I'm no expert here but most up market RVs stateside use 4 or 6 golf cart Trojan 6 volt batteries for the leisure side.

Ray.


----------



## airstream (Jan 7, 2009)

*6 volt*

Hi,
2x6volt "genuine" deep cycle ie Trojan, US Battery, Rolls
Buy em once look after them and they will last for ever 
Ray


----------



## nicholsong (May 26, 2009)

Ray(airstream)

I have been considering 2X6v traction/deep-cycle and have just looked at Trojan website and was bit confused by their designations.

I want 2x6V to give 220AH, in our terminology - please what is their equivalent? It has to be wet cell because I use a Sterling B2B charger.

Also Trojan do not have a dealer in Poland so are there other equivalent manufacturers I could look at?

Thanks in advance.

Geoff


----------



## teemyob (Nov 22, 2005)

*traction*

I too like the idea of Traction batteries. But the problems is how to vent them as they do not have central vents like some Varta semi traction for example.

I think you can get batteries delivered from tayna to Europe.


----------



## nicholsong (May 26, 2009)

Trev, thanks

When you say no 'central vent' do you just mean that each filler cap is vented or there is no vent (surely there must be venting)? One could still vent the battery 'box' - sole-use underfloor compartment in my case.
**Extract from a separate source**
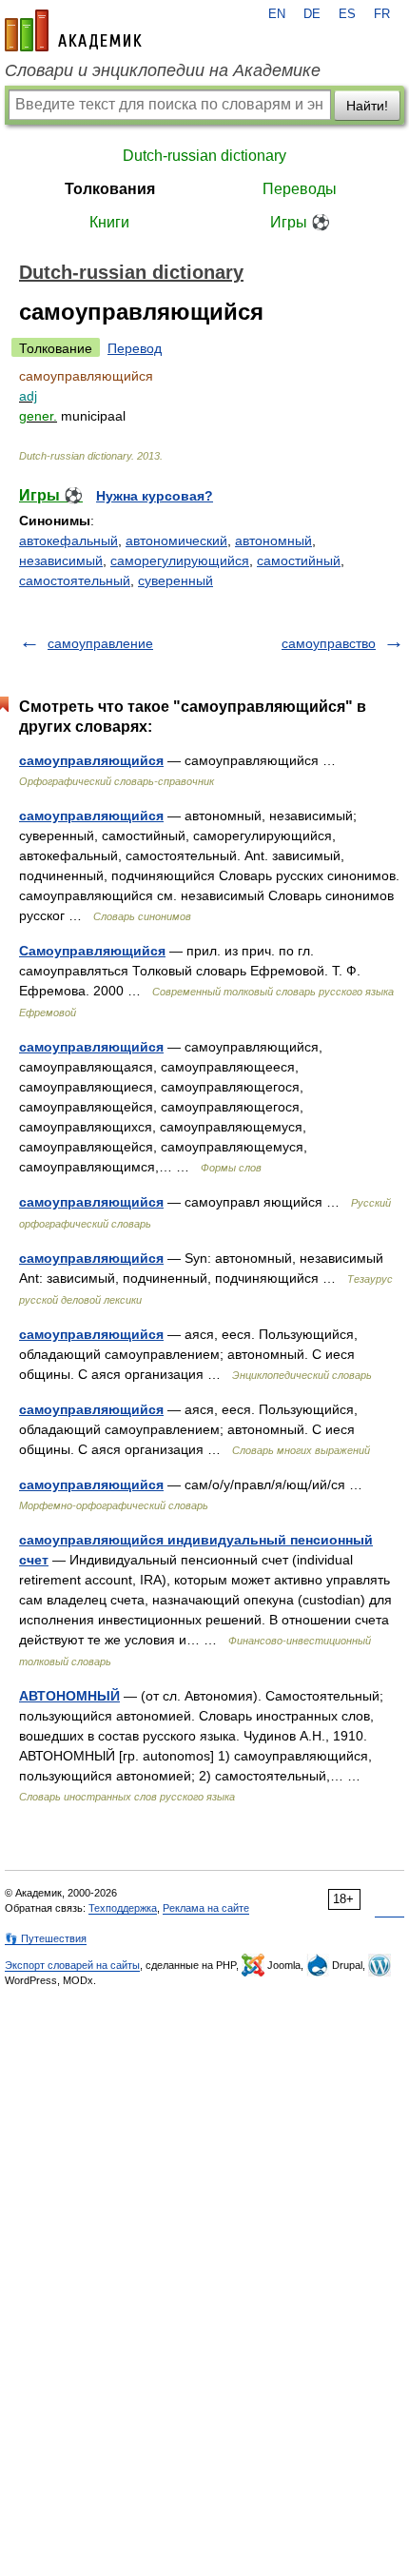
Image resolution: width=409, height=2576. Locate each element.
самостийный (299, 560)
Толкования (110, 189)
Tanya do not seem to offer traction batteries.

Geoff


----------



## airstream (Jan 7, 2009)

*trojan etc*

Hi Geoff,

I vent my Trojans using the sealed battery box etc

These are what I have in my van

http://www.batterymegastore.co.uk/product/TE35/

Trojan are the one of the biggest suppliers of golf cart batteries in the world so I am surprised that they are not in Poland

As this type of battery is used on boats and Poland has a large boat building industry it may be a place to start

Trojan, US battery and Rolls all make a similar battery range

Good Luck

Ray


----------



## teemyob (Nov 22, 2005)

*vent*



nicholsong said:


> Trev, thanks
> 
> When you say no 'central vent' do you just mean that each filler cap is vented or there is no vent (surely there must be venting)? One could still vent the battery 'box' - sole-use underfloor compartment in my case.
> 
> ...


Sorry, Yes they are vented from the caps.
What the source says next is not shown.